Dan Jacoby

Testimony before the

New York State Board of Elections

Draft Regulations for voting systems certification

December 20, 2005

 

 

I'd like to focus my testimony today on one portion of the draft Voting Systems Standards.

 

Section 6209.2, Paragraph A, Subparagraph 5 reads as follows:

 

 "The system shall contain software and hardware required to perform a diagnostic test of system status, and the means of simulating the random selection of candidates and casting of ballots in quantities sufficient to demonstrate that the system is fully operational and that all voting positions are operable." (emphasis mine)

 

The main problem here is that a simulated test is not a test.

 

Unless all parts of the voting system that will be used on election day are tested, a large potential remains for serious problems. There can be discrepancies between the actual votes cast and recorded on the voter-verified paper audit record and the vote tallies reported by the computer. Also, election day may prove chaotic when voters discover that the touch screen and accessibility attachments, as well as print and minority language displays, don't work.

 

With Precinct-Based, Optical Scan (PBOS) systems, a simulated test won't detect whether ballots marked in different ways will be accurately read. Different people fill in the circles on the paper ballot with different degrees of totality. Additionally, many people's marks will extend outside the circles. A simulated test cannot determine accuracy for these real-world circumstances.

 

With DREs, a simulated election has many problems.

 

First, the mechanism used to select a candidate, whether touch-screen or pushbutton, will not be tested. Faulty buttons, desensitized portions of the screen, and errors in screen calibration, can result in failure to record votes and inaccurate vote counts on election day. Only by having people press the buttons or touch the screens can we test whether these parts are functioning properly.

 

Second, in a simulated test, the correlation between the voter verifiable paper audit record and the votes displayed on the screen will not be checked. On election day, if voters discover discrepancies, there will be no method in place to correct the situation. People will lose confidence in the election, and in future elections as well.

Third, a simulation interacts with the voting system software in a different manner from the way a real-time election conducted by people does. Software glitches will go undetected until they occur on election day.

 

In addition to the shortcomings of a simulated election test, many hardware and software problems - problems too numerous to list here - cannot be detected by a self-run diagnostic test.
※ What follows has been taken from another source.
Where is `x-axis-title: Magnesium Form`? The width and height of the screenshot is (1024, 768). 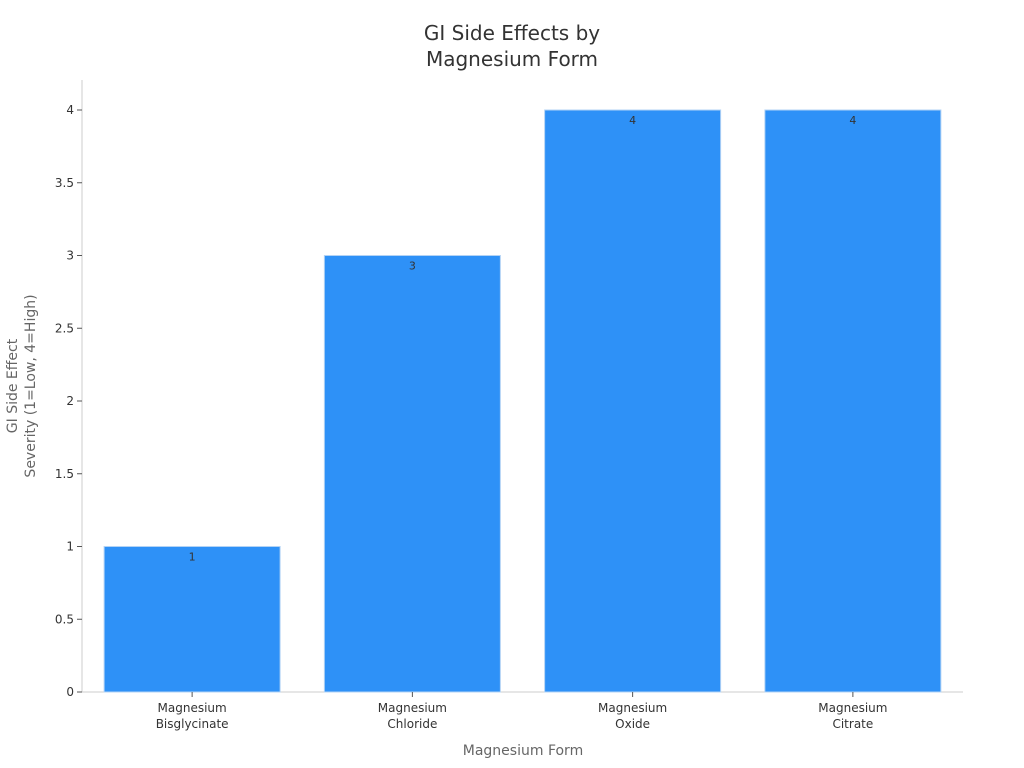
x-axis-title: Magnesium Form is located at coordinates (523, 751).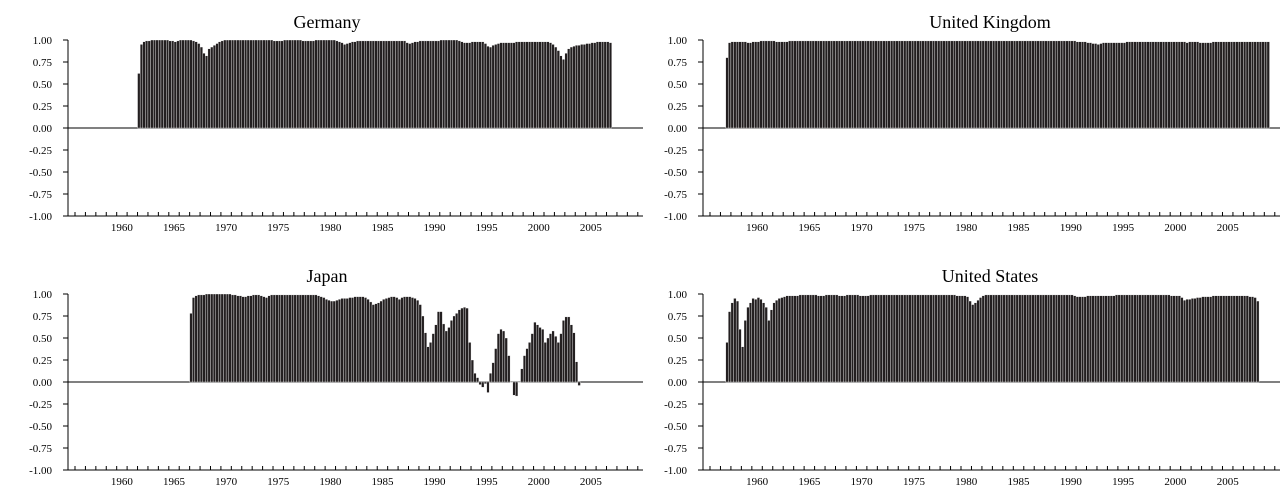  Describe the element at coordinates (678, 129) in the screenshot. I see `y-tick-label: 0.00` at that location.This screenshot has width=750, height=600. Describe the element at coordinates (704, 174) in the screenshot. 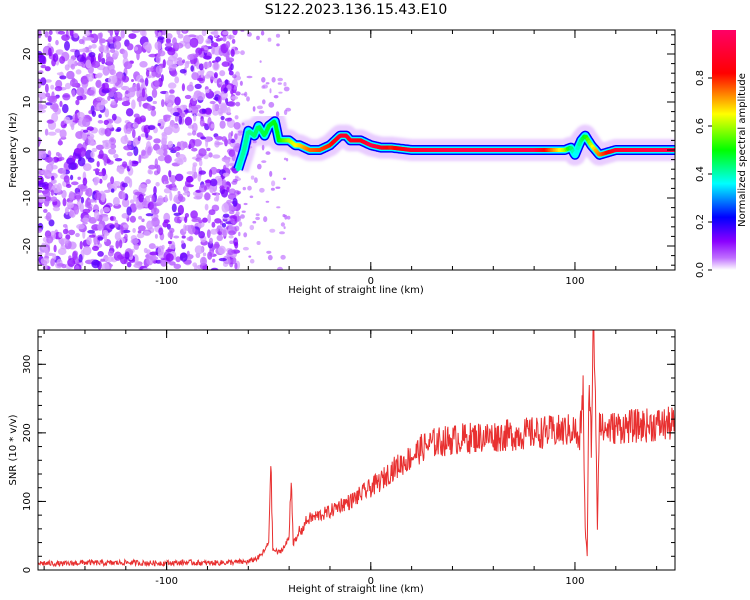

Anyone with diagnostic software on their computer, Norton Disk Doctor for instance, knows that diagnostic tests miss a lot.

 

In short, a diagnostic program and simulated election cannot detect hardware and software flaws, and will not serve the purpose of determining whether the system works.

 

In an election run on insufficiently tested voting systems, machine failures, high phantom votes and undervotes, and results that are vastly different from pre-election or exit polls, will make New York the next Florida or Ohio.

 

The only way to minimize discrepancies and chaos is to test the equipment - including hardware and software - by conducting a test election with real people entering votes manually on the touchscreens or pushbuttons, using all the accessibility attachments and minority language displays, examining the voter-verified paper audit record, and extracting the vote tallies afterward to check that they match the votes entered.

 

Testing needs to use live test voters at all stages of the test. Testing needs to use live test poll workers, who turn the machines on and extract the tallies and other records after the test votes are cast.

 

Only by conducting real-time, "live ammunition" tests of both the hardware and the software, with real people performing all the tasks, can we do as much as possible to ensure that the voting systems, and especially computerized election equipment, will work on election day.